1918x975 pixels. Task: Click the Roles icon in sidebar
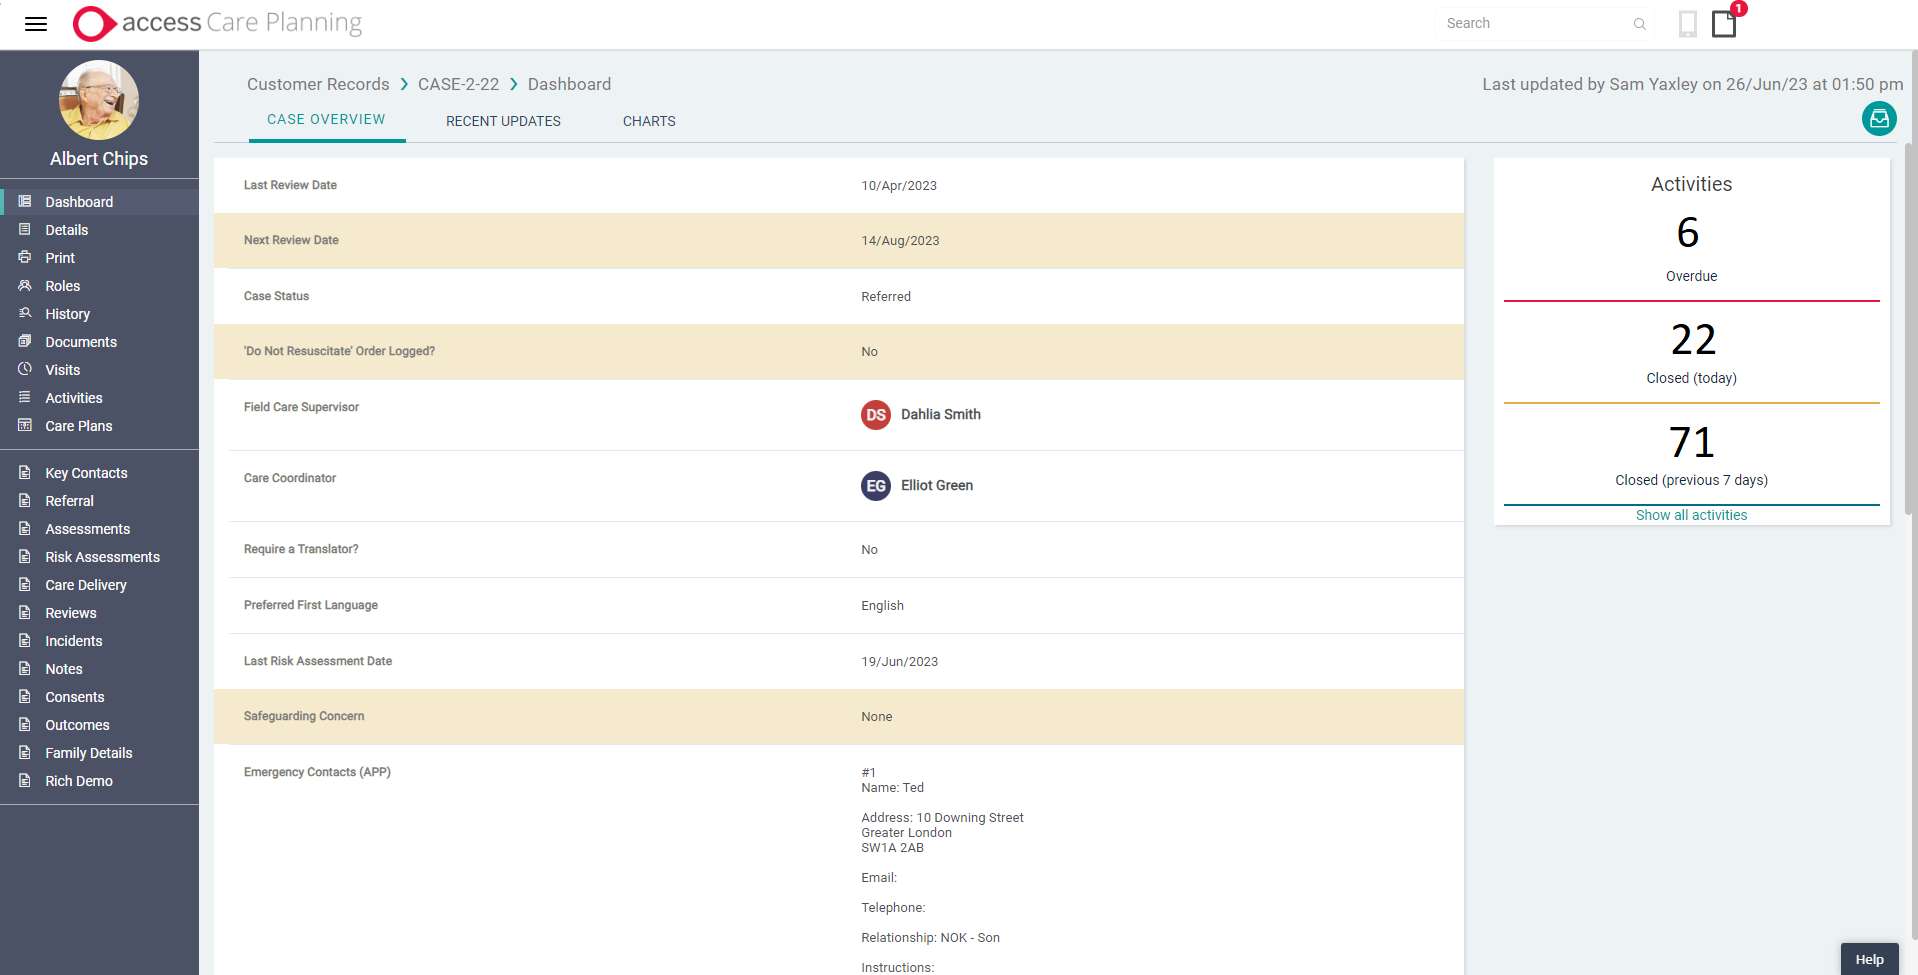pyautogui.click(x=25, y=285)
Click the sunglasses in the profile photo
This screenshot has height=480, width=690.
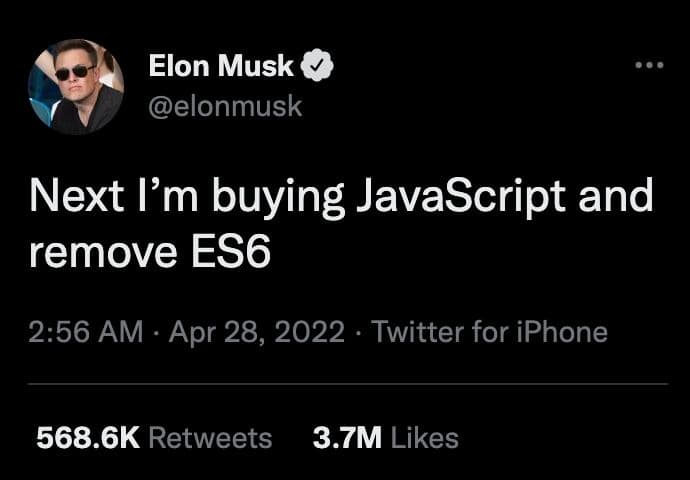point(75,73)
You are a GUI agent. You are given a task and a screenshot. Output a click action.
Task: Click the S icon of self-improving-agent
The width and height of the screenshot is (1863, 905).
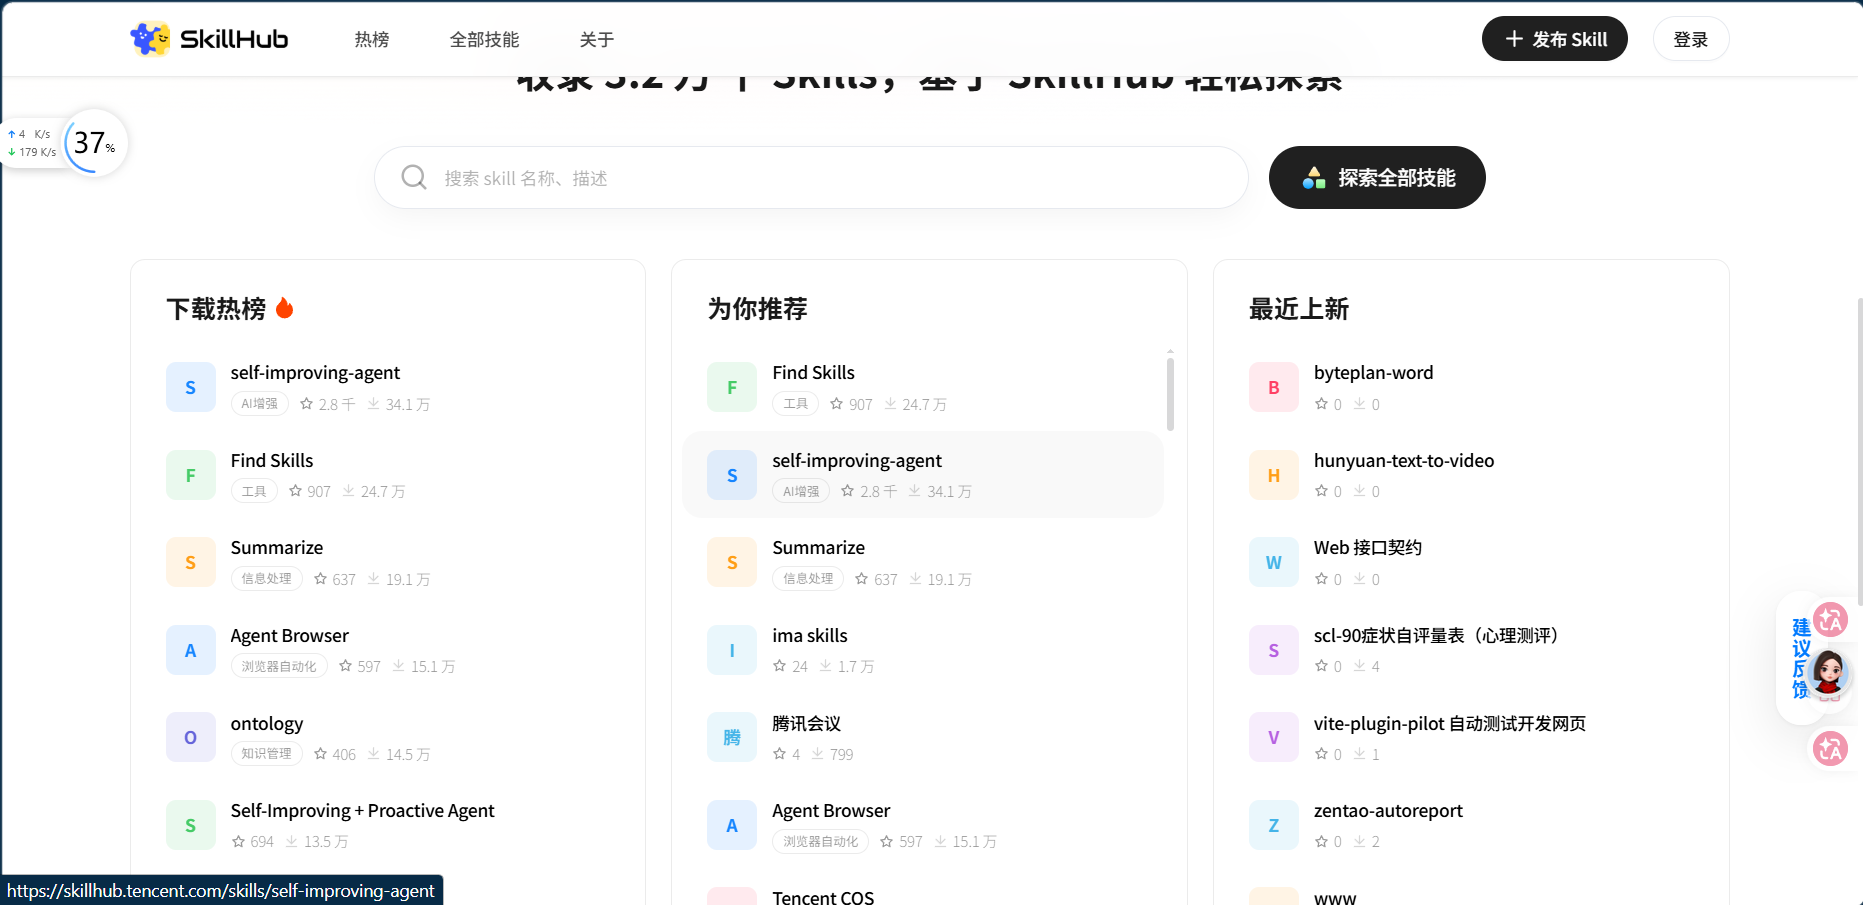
────
Give the stretch of rows from the start through the line containing "point(75,73)" as a JSON list of strings, one string per line, with blank lines dropped and the pictures left out.

[
  "1918x975 pixels. Task: Click the Roles icon in sidebar",
  "pyautogui.click(x=25, y=285)",
  "Click the sunglasses in the profile photo",
  "This screenshot has height=480, width=690.",
  "point(75,73)"
]